AG: For sure, and I’ve heard it before and I try to do it as best I can. It’s mostly keeping it simple. That’s the easiest way to do it for sure.

HF: It seems like you’re getting lots of ice time here.
AG: Yeah, it’s good for sure. It’s good to be playing. The only way to get better is to play. I’m getting pretty much all situations.

HF: How do you like being a rookie again?
AG: (laughs) You never want to be a rookie. You’ve got to do a lot more things around the room and bus trips, but it’s alright. It’s only one year.

HF: Besides carrying bags, what else do they have you do?

AG: Clean the bus after road trips. Most of them aren’t too concerned about where they put their food, so there’s usually a big mess. Little things on the ice too, it’s not too major.
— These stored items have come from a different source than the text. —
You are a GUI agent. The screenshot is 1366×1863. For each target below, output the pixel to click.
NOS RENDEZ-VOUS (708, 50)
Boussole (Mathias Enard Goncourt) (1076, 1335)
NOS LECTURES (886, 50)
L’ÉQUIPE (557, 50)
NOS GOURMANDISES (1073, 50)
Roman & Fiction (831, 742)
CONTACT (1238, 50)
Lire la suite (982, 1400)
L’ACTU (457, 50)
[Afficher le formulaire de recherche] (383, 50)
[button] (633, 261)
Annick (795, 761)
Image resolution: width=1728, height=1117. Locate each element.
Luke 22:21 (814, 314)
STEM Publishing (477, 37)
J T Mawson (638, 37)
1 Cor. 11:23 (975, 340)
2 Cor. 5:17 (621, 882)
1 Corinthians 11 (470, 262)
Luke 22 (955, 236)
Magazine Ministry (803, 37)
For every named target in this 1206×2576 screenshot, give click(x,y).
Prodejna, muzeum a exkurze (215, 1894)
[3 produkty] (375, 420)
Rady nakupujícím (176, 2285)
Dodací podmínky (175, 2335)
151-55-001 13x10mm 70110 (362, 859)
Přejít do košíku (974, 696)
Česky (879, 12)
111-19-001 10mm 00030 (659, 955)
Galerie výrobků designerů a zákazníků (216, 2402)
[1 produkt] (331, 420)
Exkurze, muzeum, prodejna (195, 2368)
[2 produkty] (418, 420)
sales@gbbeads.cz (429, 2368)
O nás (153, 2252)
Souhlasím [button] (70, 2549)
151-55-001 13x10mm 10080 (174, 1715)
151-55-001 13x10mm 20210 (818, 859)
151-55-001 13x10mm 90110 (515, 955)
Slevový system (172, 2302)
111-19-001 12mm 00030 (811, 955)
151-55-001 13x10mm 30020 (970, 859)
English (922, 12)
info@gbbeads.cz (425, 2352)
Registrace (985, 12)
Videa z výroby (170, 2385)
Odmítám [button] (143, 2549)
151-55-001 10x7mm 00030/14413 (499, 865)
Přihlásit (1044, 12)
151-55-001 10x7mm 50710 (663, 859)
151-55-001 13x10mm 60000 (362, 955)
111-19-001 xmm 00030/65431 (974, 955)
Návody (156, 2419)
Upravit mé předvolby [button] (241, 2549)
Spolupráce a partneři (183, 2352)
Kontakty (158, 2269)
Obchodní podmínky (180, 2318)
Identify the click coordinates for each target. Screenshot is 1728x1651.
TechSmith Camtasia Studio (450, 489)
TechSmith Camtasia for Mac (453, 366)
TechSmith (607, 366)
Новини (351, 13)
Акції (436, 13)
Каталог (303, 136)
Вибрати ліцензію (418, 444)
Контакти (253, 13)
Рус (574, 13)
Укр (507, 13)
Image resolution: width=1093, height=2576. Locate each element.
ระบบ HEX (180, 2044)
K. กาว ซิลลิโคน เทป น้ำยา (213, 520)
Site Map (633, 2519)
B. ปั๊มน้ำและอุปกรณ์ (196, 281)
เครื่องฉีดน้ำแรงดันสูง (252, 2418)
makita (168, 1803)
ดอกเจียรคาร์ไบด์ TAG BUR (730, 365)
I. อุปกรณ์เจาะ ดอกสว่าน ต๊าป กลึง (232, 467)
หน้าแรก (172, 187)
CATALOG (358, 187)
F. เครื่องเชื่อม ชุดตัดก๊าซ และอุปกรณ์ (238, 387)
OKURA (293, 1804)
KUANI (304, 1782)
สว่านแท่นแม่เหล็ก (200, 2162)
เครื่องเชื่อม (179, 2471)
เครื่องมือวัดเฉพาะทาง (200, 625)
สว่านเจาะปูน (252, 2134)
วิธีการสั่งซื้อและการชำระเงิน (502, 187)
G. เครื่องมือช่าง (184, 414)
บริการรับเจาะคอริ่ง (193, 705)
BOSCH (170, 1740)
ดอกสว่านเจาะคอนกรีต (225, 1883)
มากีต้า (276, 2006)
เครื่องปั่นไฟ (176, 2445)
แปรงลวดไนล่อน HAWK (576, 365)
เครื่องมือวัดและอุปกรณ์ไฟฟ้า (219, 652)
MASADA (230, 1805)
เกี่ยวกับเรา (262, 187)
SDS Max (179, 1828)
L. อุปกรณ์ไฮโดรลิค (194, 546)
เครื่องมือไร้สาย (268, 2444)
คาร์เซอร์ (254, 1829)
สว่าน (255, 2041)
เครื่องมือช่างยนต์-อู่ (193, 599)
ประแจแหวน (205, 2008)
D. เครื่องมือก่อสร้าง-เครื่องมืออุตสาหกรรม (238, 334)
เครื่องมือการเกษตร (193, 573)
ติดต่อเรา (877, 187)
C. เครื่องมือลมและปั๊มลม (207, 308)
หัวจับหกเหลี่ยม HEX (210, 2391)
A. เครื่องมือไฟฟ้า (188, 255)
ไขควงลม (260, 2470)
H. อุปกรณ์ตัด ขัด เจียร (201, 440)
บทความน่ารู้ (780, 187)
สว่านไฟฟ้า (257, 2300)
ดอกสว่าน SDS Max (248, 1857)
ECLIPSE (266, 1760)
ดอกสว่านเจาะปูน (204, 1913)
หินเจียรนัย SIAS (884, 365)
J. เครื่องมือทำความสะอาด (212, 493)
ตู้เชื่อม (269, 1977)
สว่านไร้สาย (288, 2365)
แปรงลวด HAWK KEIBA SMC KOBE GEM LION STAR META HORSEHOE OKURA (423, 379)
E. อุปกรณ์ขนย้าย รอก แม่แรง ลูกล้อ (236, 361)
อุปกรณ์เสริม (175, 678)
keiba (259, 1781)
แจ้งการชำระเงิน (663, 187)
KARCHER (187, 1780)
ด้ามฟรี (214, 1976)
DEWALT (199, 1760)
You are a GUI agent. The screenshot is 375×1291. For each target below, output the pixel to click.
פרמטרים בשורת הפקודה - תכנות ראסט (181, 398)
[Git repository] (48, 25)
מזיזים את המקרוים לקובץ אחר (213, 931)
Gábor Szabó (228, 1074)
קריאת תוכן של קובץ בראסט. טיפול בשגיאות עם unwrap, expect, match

HF: You look even taller on the ice than in person. Have you heard that before?
AG: Yeah, I’ve heard that. Quite a few times.

HF: Why do you think that is?

AG: I don’t know, but the (game notes) always say I’m shorter than I am. I’ve (supposedly) been 6’1 for like four years now in all the books.

HF: And how tall are you actually?

AG: I was 6’3 at Penguins camp. The 6’1 was from my first year of junior. That’s what I was then.

HF: We thought maybe you look tall because you use a long stick.
AG: I do use a long stick, yeah. It’s probably a bit above my nose without skates.

HF: So what’s your goal for the year, to get up to Wilkes-Barre?

AG: Yeah, obviously I’d love to get called back up. And just to work hard every practice, every game, try to get better every day I’m at the rink. Improve in all areas.